July in the hospital means one thing: new interns. It's common knowledge that going to the hospital in July is risky business. I know the new interns are here because I can hear the staff complaining. Every third sentence starts, 'Those dumb interns... *sigh*!' To everyone out there bitching about the interns' growing pains, I'd like to say this: STFU!
When I was a new intern, I caught flack from everyone: my attending, my senior, RN's, PCT's, MA's, RT's, EMT's, PT's, OT's, case managers, and even some custodial staff (strangely enough, I never heard a bad word from social work or nutrition...). I discovered one universal truth to being an intern in July: no one has your back.

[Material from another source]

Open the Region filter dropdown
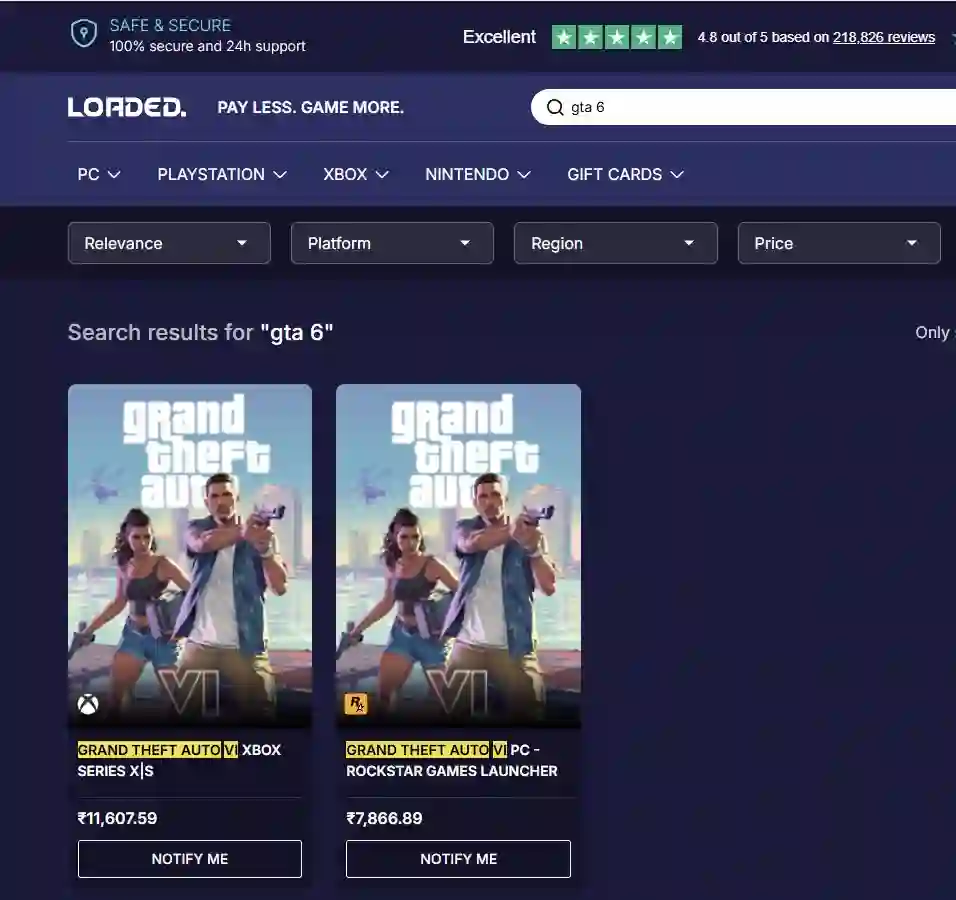The image size is (956, 900). (615, 243)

My intern hell continued until my ICU month. Nurse Battle Axe was taking care of one of my patients. BA had been doing critical care since I was in diapers. The amount of critical care knowledge she would lose in a particularly violent sneeze was still more than I knew. So, when she asked me a question, I assumed it was rhetorical.

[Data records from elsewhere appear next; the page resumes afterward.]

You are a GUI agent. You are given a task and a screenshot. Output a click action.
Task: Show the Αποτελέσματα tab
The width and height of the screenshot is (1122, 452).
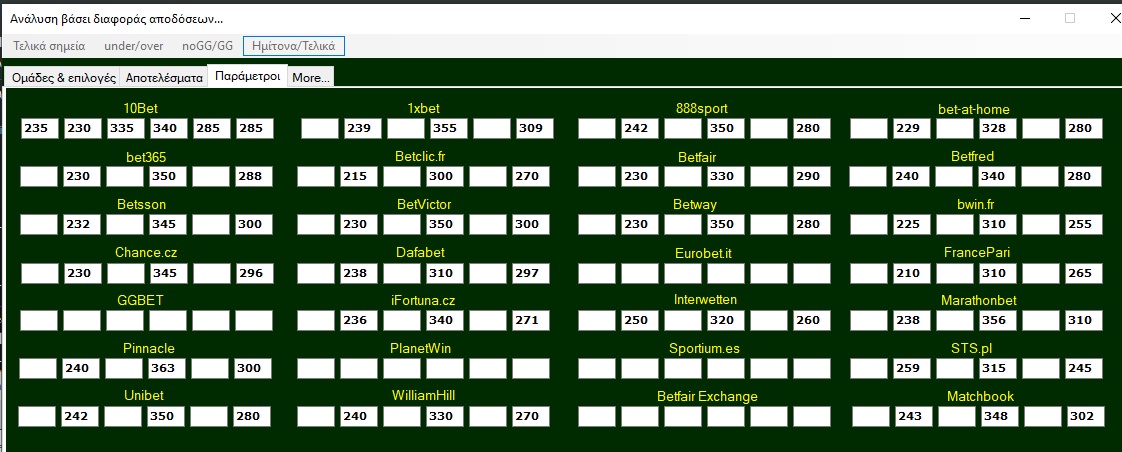[x=164, y=77]
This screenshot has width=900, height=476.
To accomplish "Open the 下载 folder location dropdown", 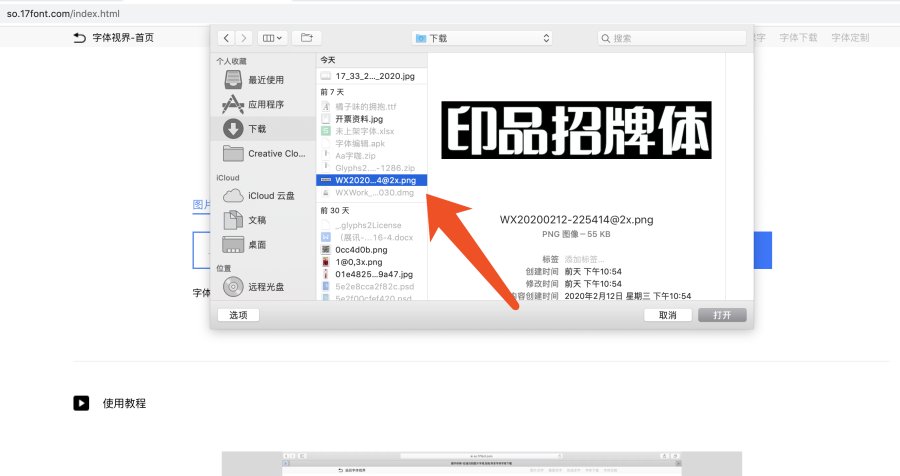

"I asked, 'What do you want to do, doctor?'" she repeated. My patient had a blood pressure of 70/30 despite aggressive hydration. I had no clue what to do. So, I sat down and thought about it, and after a little soul searching, I decided to start a pressor.
"Um, can we start dopamine? ... please?"
"Sure, doc!" she replied, and walked into the room, pushed a button on an IV pump, and dopamine was in. BP improved to 90/60. Mission accomplished.
Later, I thought about it, and she must've had the dopamine hung already and the line primed. But she let me make the call. I asked her about it, and she told me, "Dr. ifinding, you know I've always got your back!"
Part of being an intern is painful, and that's just how it is, but it certainly doesn't have to be more painful than it already is. So take it easy on the interns, huh? Or at least don't badmouth them to their face.